**What you are asked to do:**
Starting from the first line below, count the lines carrying the string "agent" and answer with the count by itself.

**Saved entries:**
----------------------------------------

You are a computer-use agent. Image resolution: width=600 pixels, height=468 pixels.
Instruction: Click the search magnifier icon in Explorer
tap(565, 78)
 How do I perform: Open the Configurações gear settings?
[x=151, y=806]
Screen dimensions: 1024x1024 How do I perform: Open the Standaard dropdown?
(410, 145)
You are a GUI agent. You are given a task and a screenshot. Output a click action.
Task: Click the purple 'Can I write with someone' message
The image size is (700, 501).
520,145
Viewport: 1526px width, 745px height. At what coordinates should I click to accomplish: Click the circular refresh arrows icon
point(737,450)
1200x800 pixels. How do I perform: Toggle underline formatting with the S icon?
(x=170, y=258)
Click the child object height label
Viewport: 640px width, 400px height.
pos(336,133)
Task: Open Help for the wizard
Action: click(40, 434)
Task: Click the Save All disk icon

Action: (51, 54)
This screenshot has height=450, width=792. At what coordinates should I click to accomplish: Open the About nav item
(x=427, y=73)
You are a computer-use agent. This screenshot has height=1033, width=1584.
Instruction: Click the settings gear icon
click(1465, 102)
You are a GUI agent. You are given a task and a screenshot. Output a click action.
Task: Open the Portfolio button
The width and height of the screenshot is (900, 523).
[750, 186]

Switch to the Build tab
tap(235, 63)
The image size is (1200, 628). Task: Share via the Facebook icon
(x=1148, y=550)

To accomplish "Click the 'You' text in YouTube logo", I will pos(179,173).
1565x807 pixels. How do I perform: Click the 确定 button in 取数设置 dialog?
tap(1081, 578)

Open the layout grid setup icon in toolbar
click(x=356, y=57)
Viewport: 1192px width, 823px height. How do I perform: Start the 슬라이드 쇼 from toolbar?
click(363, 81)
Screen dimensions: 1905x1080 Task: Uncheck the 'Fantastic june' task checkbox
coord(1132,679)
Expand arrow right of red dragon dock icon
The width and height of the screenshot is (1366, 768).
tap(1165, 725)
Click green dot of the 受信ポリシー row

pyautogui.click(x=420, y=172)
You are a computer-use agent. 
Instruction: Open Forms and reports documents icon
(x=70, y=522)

----------------------------------------

**Task answer:**
5